Google has revealed its latest homepage Doodle, celebrating the December 10th birth of Ada Lovelace, widely known as the world's first computer programmer. Lovelace worked with Charles Babbage on his mechanical computer, the Analytical Engine, and is credited with conceptualizing the machine's potential for crunching not only pure numbers, but anything the behavior of which could be defined as algorithms and understood by the complex contraption.

Lovelace's interest in the Analytical Engine began at a young age, and she spent some months translating an Italian article on its capabilities between 1842 and 1843. Her notes accompanying the translation described a system – later decided to represent the world's first computer program – of computing Bernoulli numbers, despite the Engine itself not being constructed.

The second breakthrough Lovelace is credited with is in recognizing the machine's potential beyond mathematics.

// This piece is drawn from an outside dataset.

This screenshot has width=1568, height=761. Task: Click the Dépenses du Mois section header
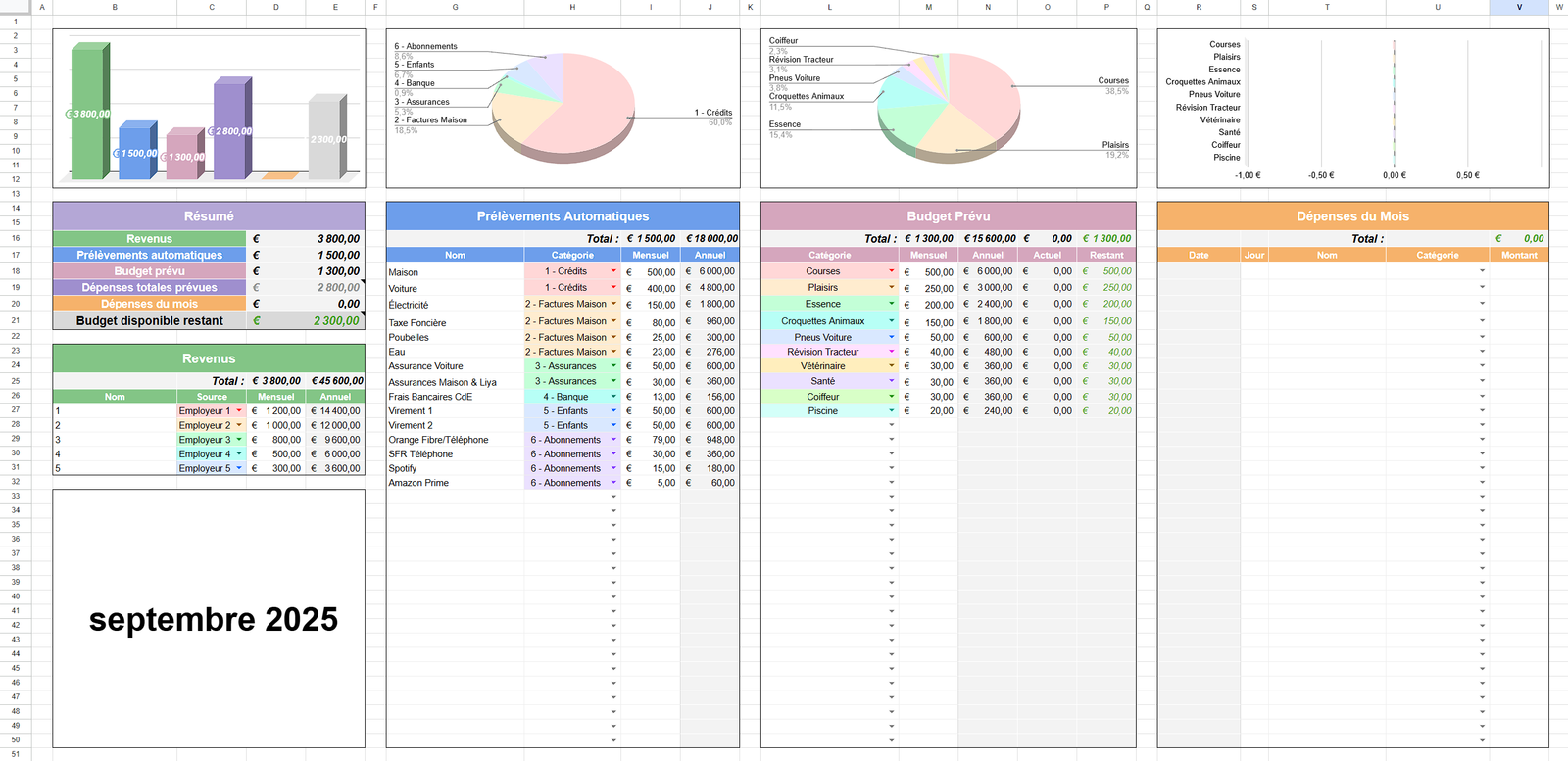(x=1352, y=216)
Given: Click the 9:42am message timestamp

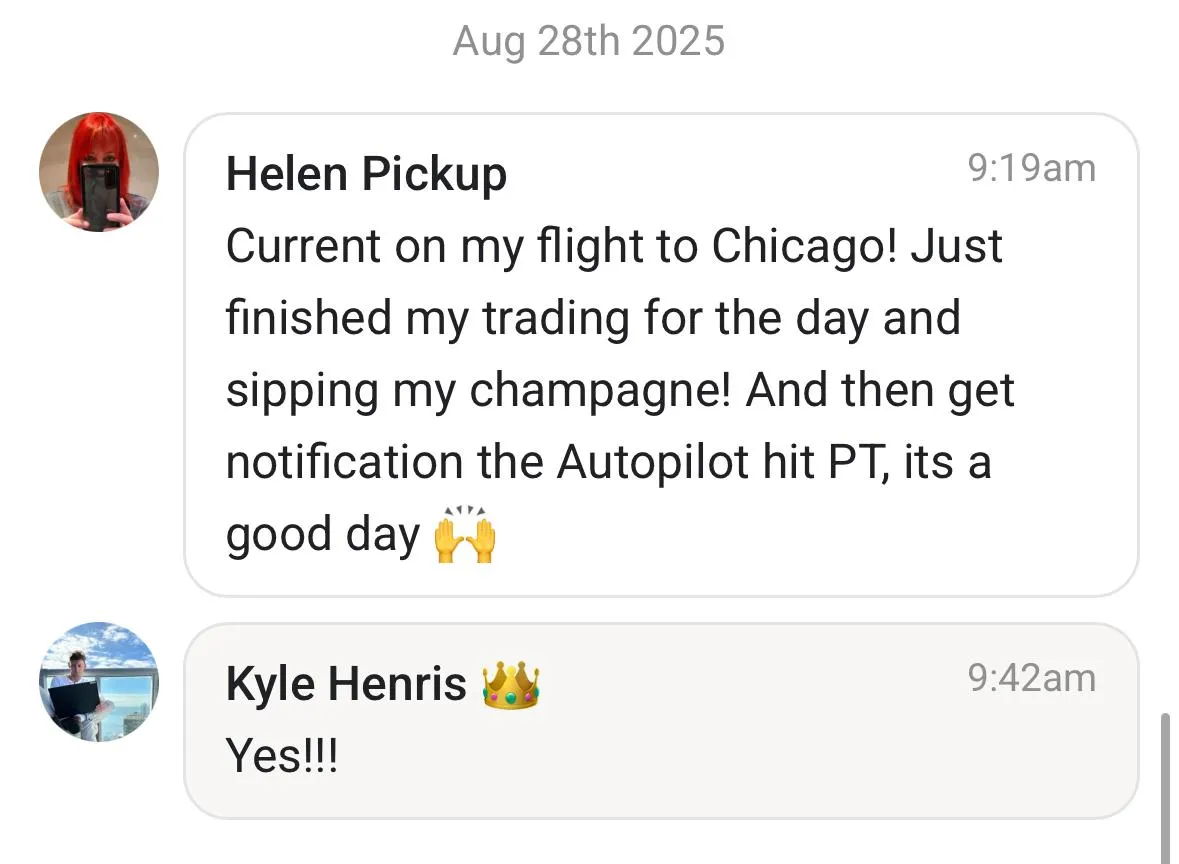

Instead, she suggested, it could be coaxed into creating music or other forms of output, if the fundamental inputs were encoded in a way that sufficiently allowed the Engine to comprehend them:

"[The Analytical Engine] might act upon other things besides number, were objects found whose mutual fundamental relations could be expressed by those of the abstract science of operations, and which should be also susceptible of adaptations to the action of the operating notation and mechanism of the engine...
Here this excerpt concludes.